**Your goal**
Please transcribe the lines of the entries from the one containing "Task: Select Заполнить" through the one containing "Action: (277, 256)", both included, and leave the pictures out of your answer.

--- BEGIN Dataset ---

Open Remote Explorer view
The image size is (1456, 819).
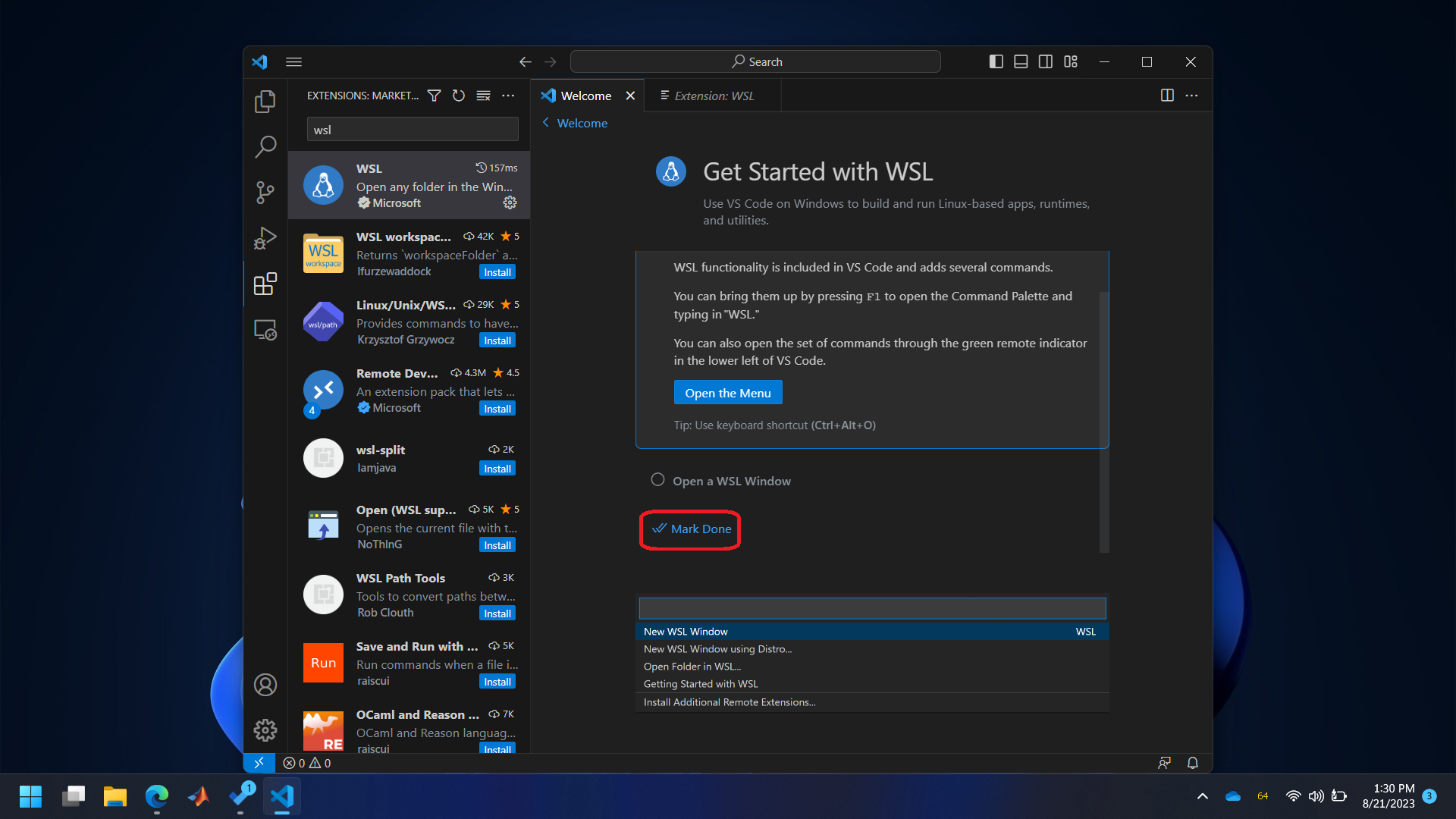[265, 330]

--- END Dataset ---
--- BEGIN Dataset ---

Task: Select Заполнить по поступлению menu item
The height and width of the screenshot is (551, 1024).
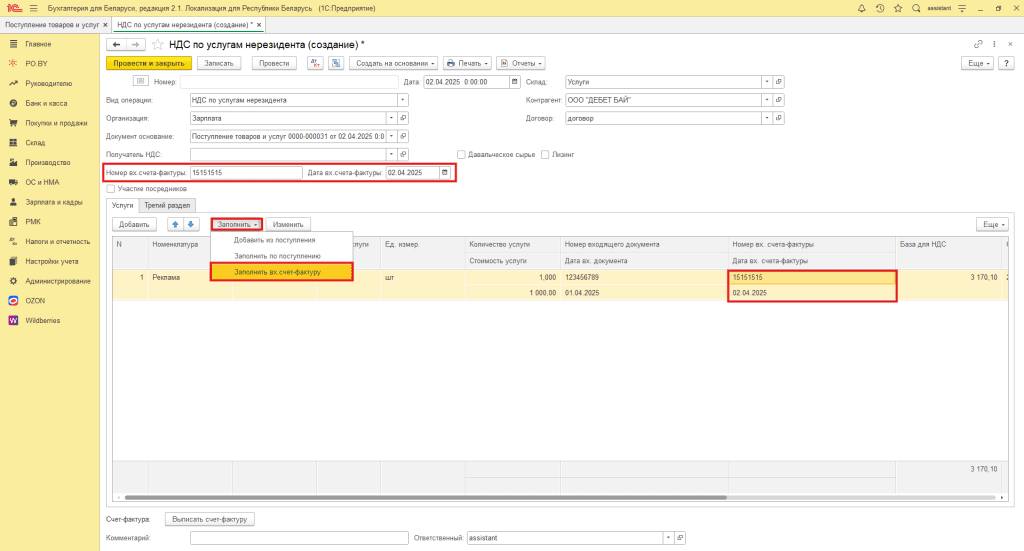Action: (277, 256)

--- END Dataset ---

**The reply**
Task: Select Заполнить по поступлению menu item
The height and width of the screenshot is (551, 1024).
Action: (277, 256)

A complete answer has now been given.